Città in balia dell’insicurezza. In balia dei potentati. In balia di un “peggio” che non ha alcuna sostanza se non il passaparola dell’approssimazione e della superficialità. Chi “sta bene” trova più utile pretendere che darsi una mossa. In un ufficio tergiversano? Ecco, non c’è niente che funziona. Ti asportano la spazzatura con un’ora di ritardo? Ecco, diventiamo come Napoli. Un disperato venuto dall’Africa gira per città senza saper che fare perché quando anche volesse fare qualcosa – (studiare, lavorare) - gli viene impedito da Fugatti & C? Eccola l’invasione. Un altro straniero prega rivolto alla Mecca? Ecco che non c’è più religione (la nostra e solo la nostra).

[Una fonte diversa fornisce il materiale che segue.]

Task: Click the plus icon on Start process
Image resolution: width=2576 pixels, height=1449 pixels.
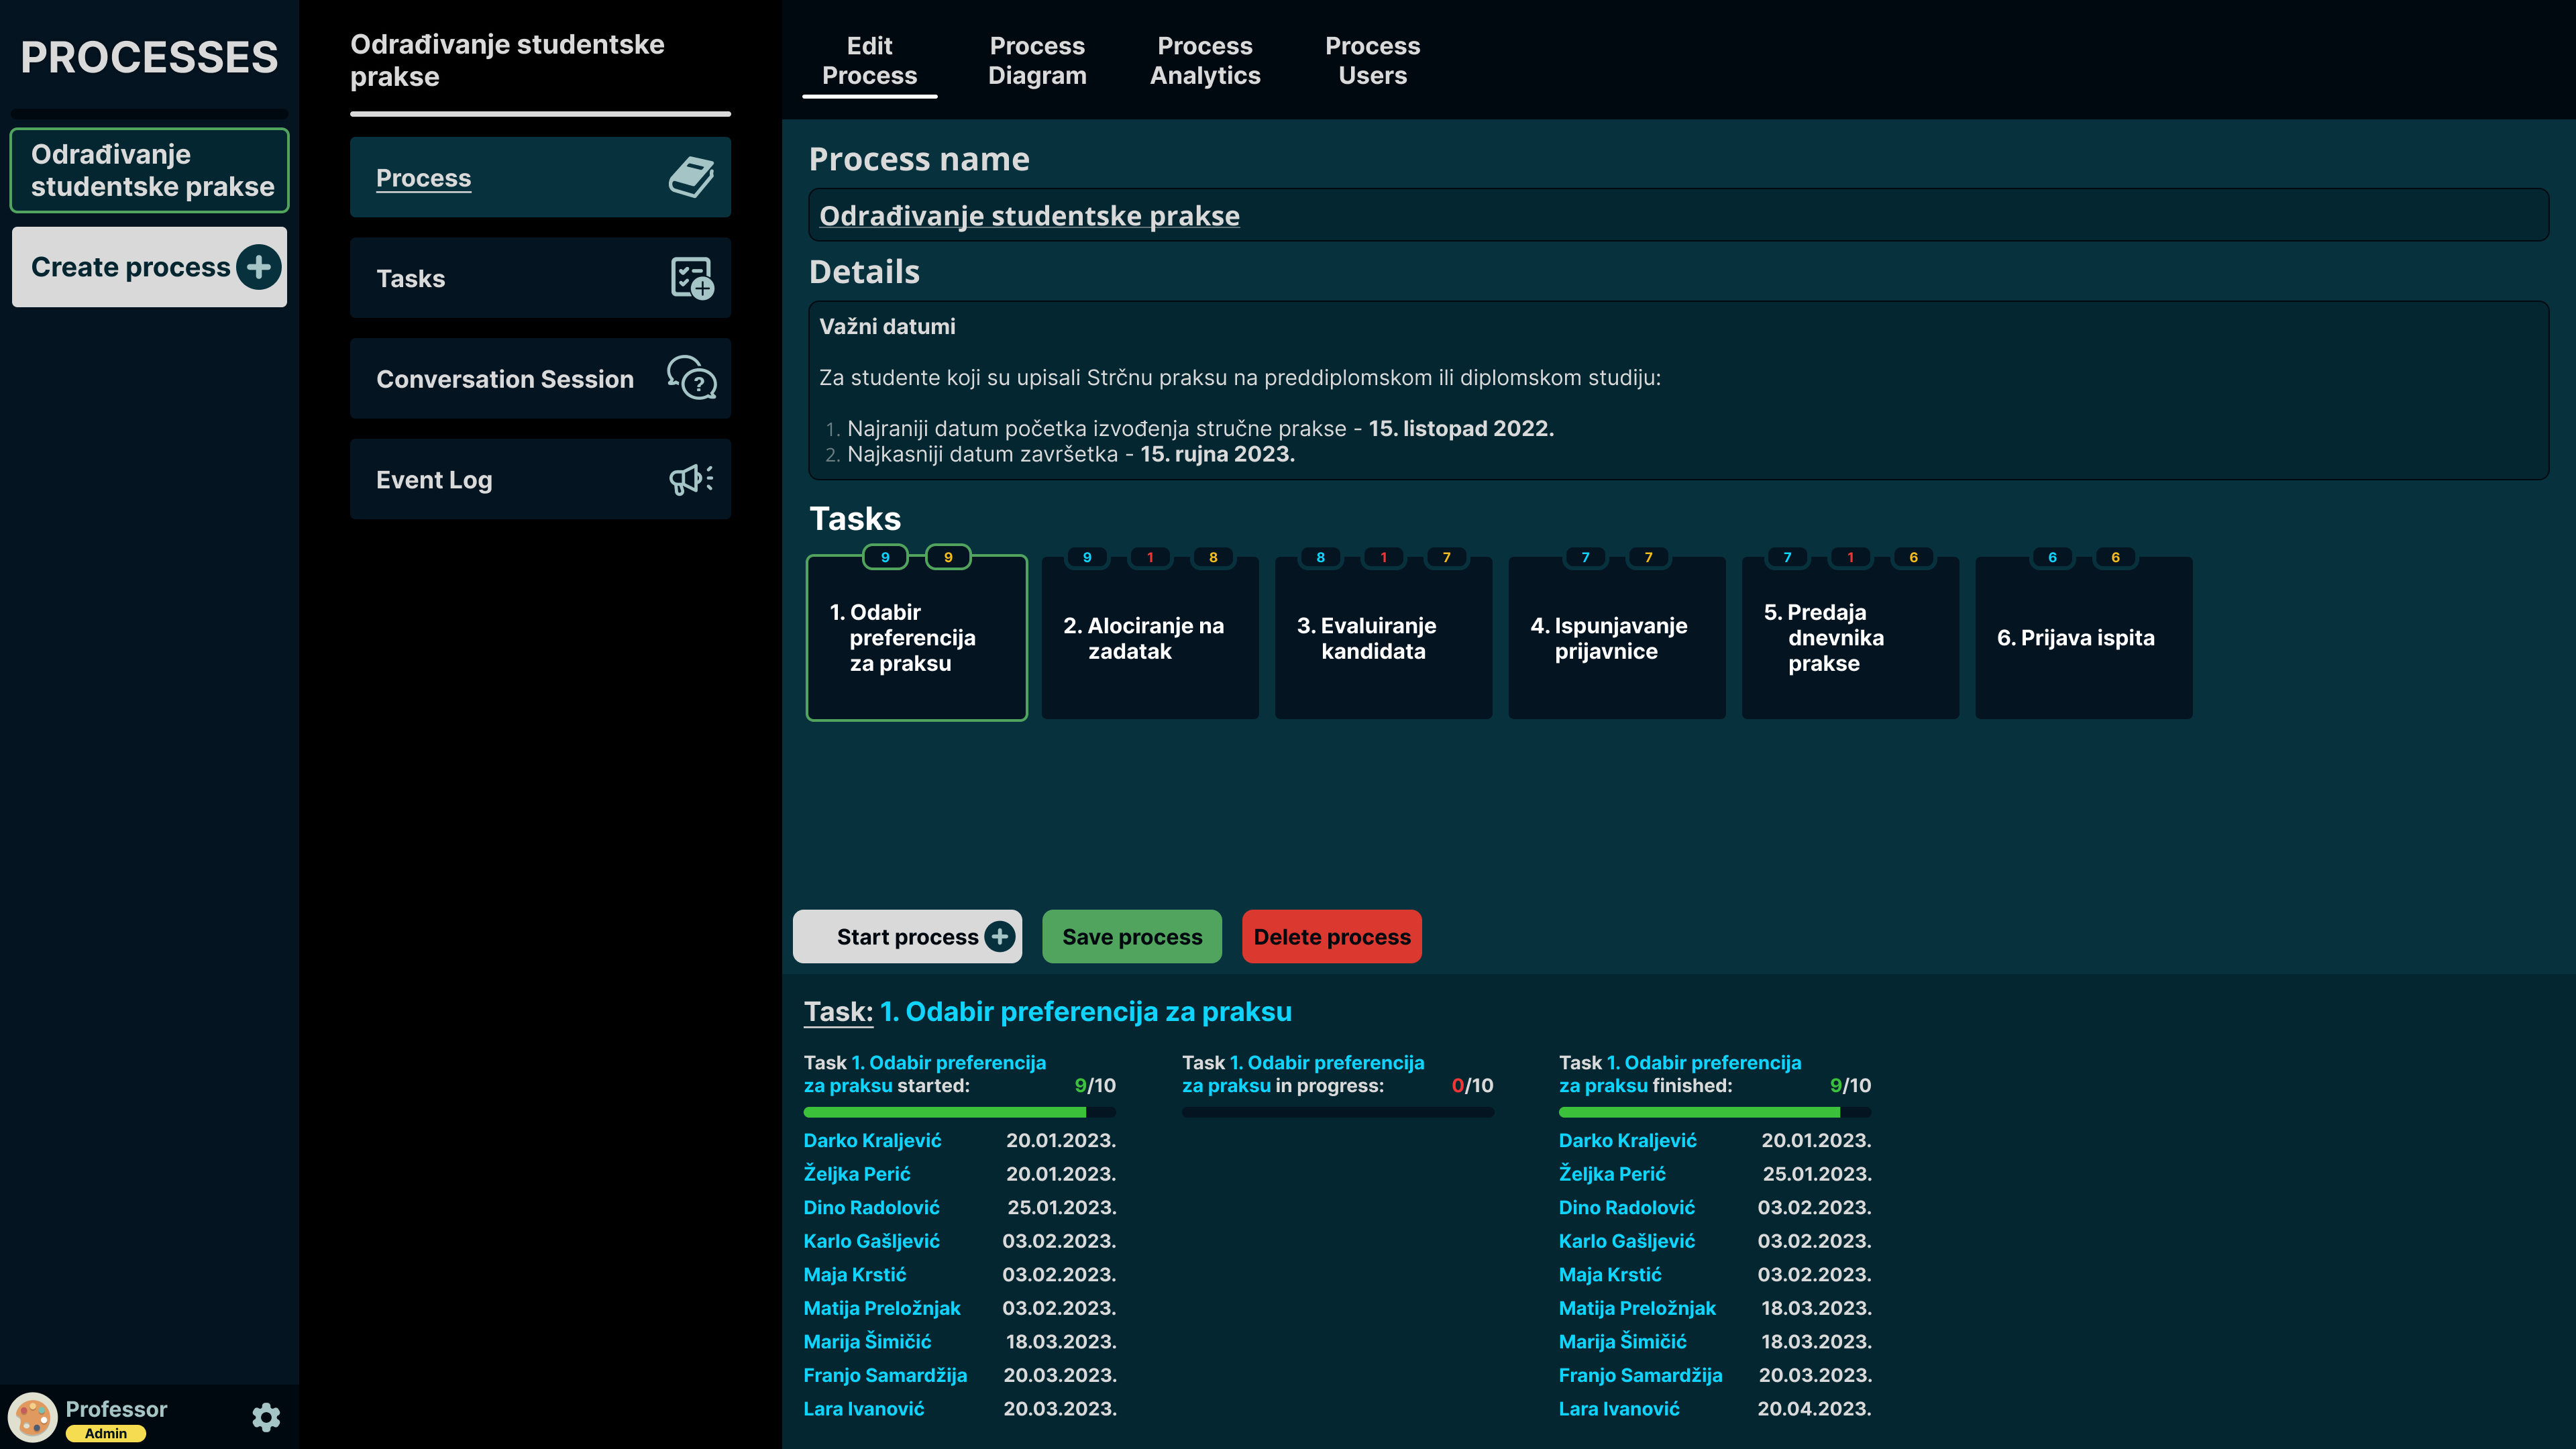Action: coord(999,936)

Trento si appresta a votare. In maggio. La campagna elettorale? Può essere il solito “promettificio”, o giù di lì. Sarà anche un urticante “urlificio”. Un Bestiario. Ma se invece la campagna elettorale di un ritrovato centrosinistra-autonomista diventasse il modo per far riemergere la “buona mentalità” sopita? Se gli esempi si facessero contare più dei programmi ben scritti e di sicuro anche ben spiegati? Se a Salvini e ai salvinisti togliessimo oltre al megafono dell’ego anche il citofono? Sì, proprio il citofono: la pistola che il Capitano si è puntato alla testa schiacciando un campanello come fosse un grilletto.

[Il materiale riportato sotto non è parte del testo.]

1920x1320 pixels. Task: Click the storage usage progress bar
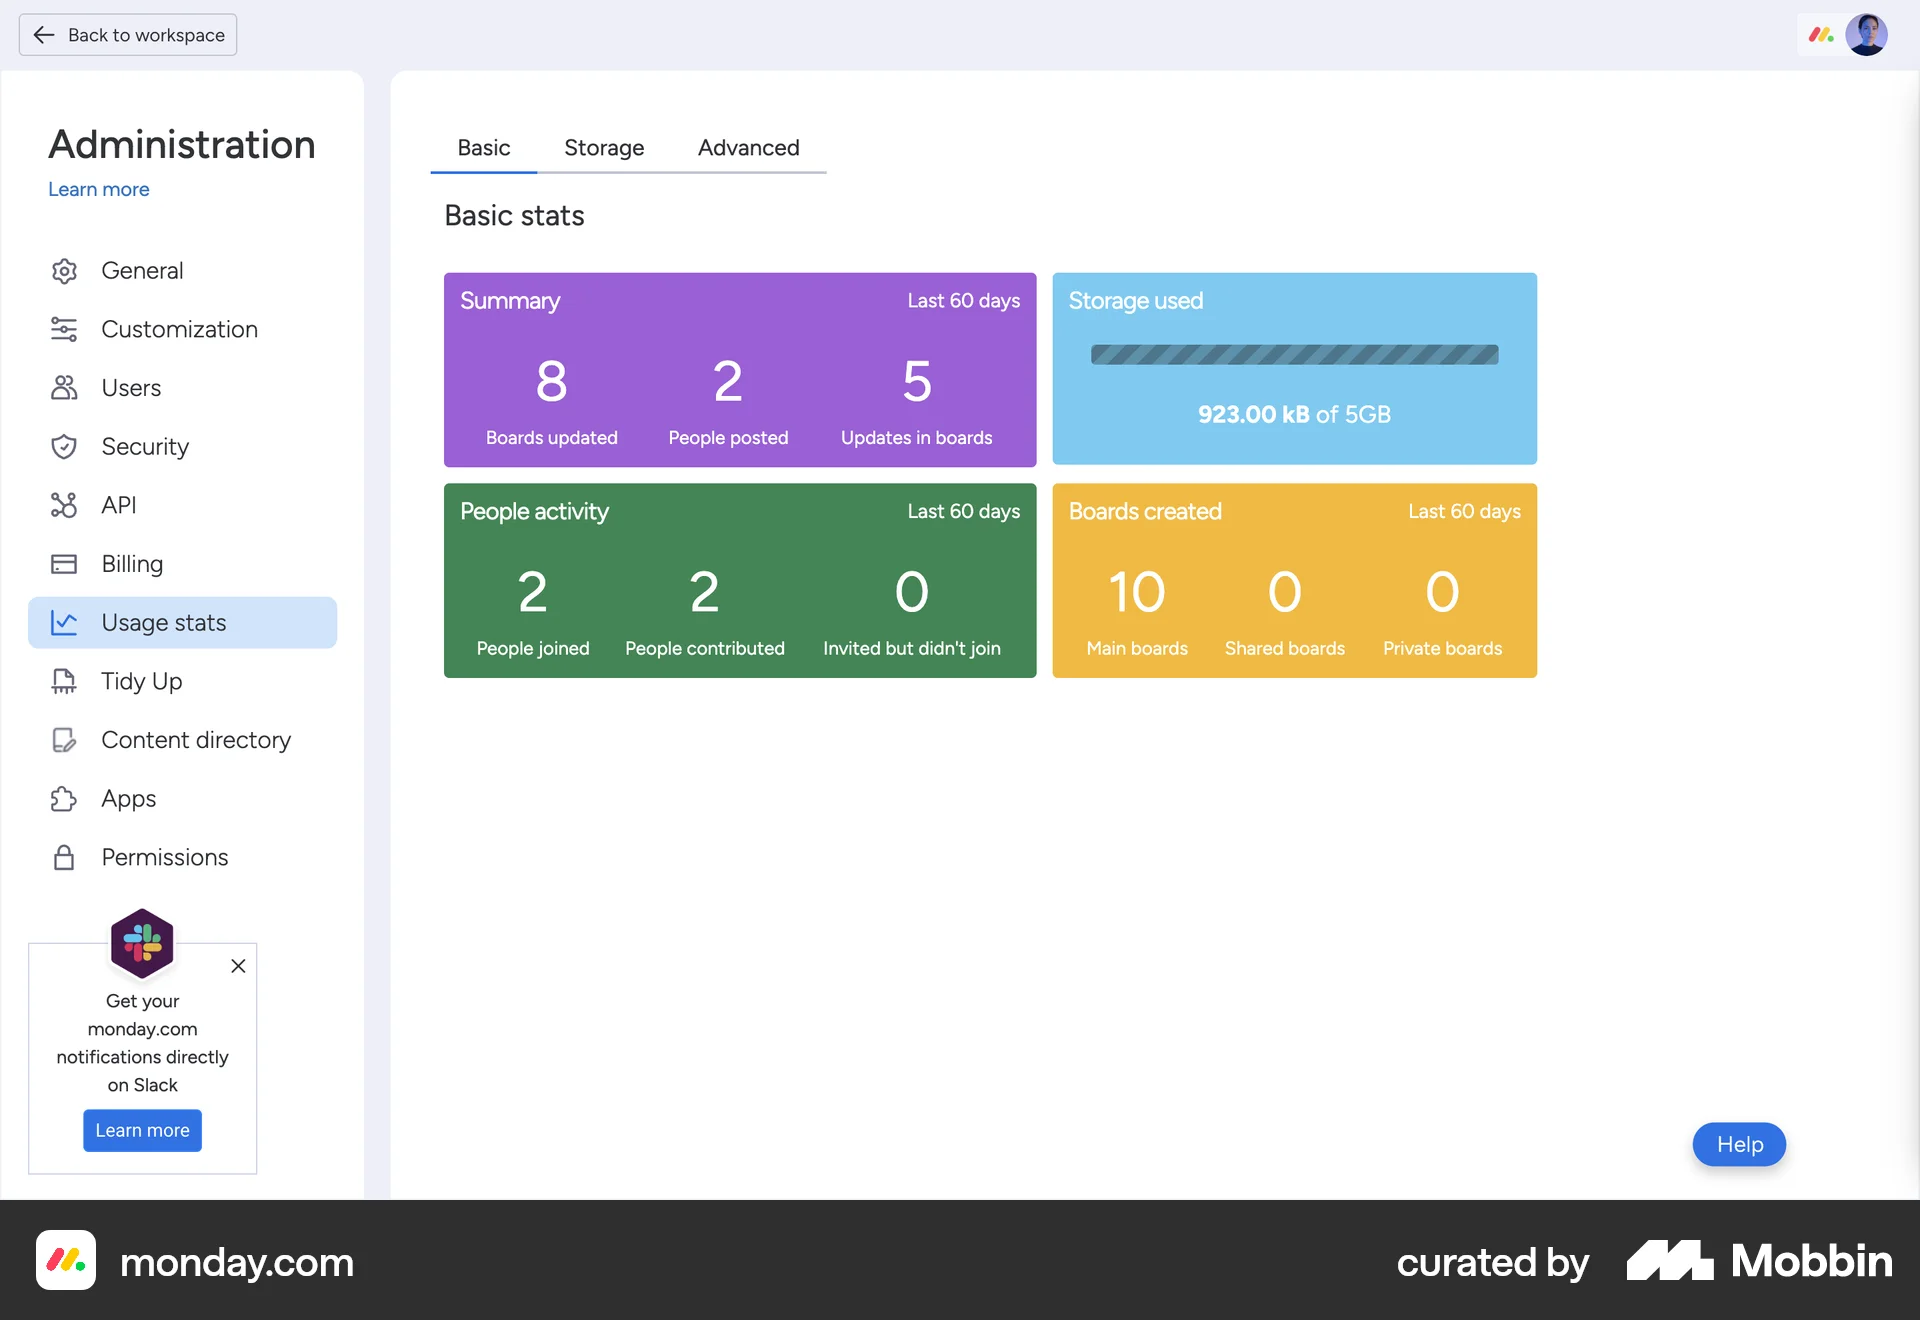pos(1294,354)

L’aspirante sindaco del centrosinistra eccetera, potrebbe fare il “Salvini al contrario”. In ogni quartiere potrebbe farsi orientare dai “delatori del buono”. In quel condominio ci abita un insegnante che si fa un mazzo tanto per educare i ragazzi al rispetto e alla convivenza? Squillo e invito: signora, si racconti a tutti. In quella casa c’è un signore che dopo otto ore di lavoro ne fa un sacco di altre da volontario tra i disabili? Squillo e invito: signore, si racconti a tutti. E lì accanto una badante di colore porta assistenza e affetto ad un anziano? Squillo e invito: si racconti a tutti.

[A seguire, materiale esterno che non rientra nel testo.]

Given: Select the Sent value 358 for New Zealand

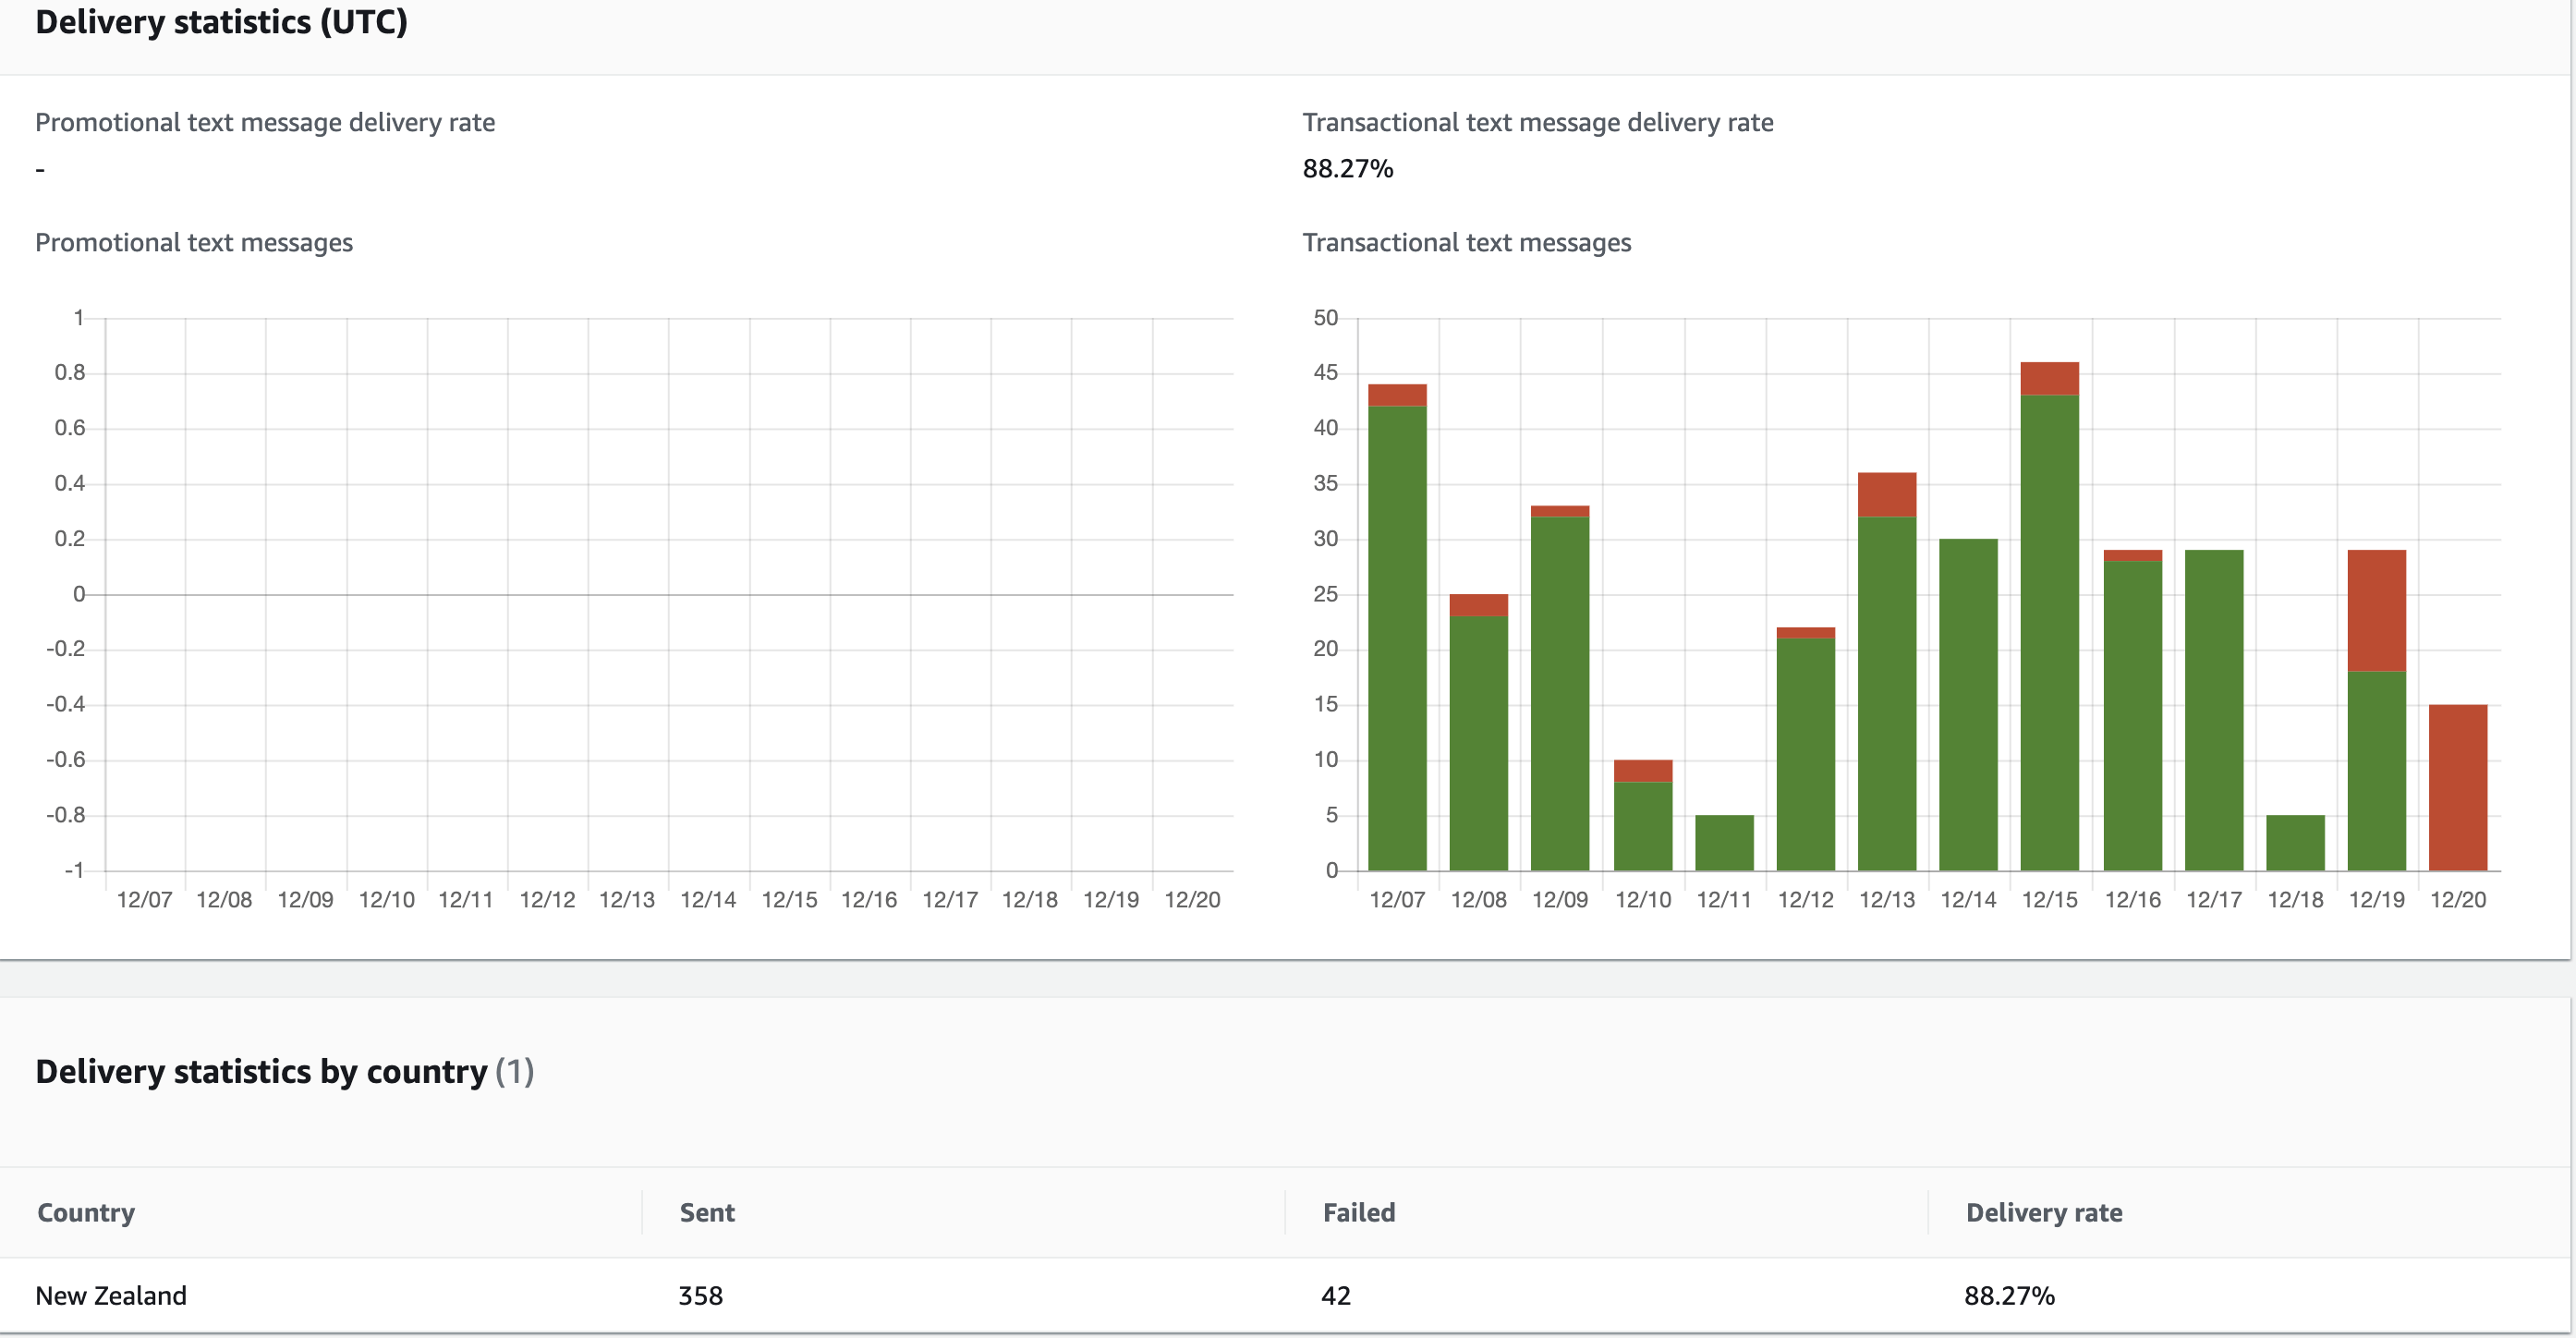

Oppure un appartamento dove uno studente crede ancora nello studio anche se non può credere in un futuro di lavoro? Squillo e invito: raccontaci. Gli esempi, la vita, la vita vera. Il sociale invece che i social. La buona mentalità è fatta di buoni esempi che facciano venire qualche dubbio ai brontoloni. Scommettiamo che “citofonando” si raccoglieranno più idee che improperi? Scommettiamo che il buonsenso prevarrà sulla rabbia? Esempio dopo esempio chi vuole fare il sindaco progressista di una città che non regredisce potrebbe ridare protagonismo e orgoglio a quella “buona mentalità”. Che è carburante del buon governo.
Se poi, nel dialogo - con o senza citofono - si fosse anche capaci di abolire i “ni” per rivalutare l’onestà dei sì ma anche quella dei “no”, beh la campagna elettorale sarebbe finalmente uno strumento di crescita: culturale e sociale. È ora di una città che torni a dialogare in modo Franco, (Ianeselli si chiama così, mica è colpa nostra). Una città che si confronti su quello che funziona e su ciò che occorre cambiare. Lasciando all’angolo tutti i pasdaran delle ideologie. È l’ora della concretezza ma è anche l’ora delle prospettive. Anche dei sogni, perché no? Una città deve sapere dove vuole andare. Ma deve sapere soprattutto con chi vuole andarci. L’occasione è ghiotta.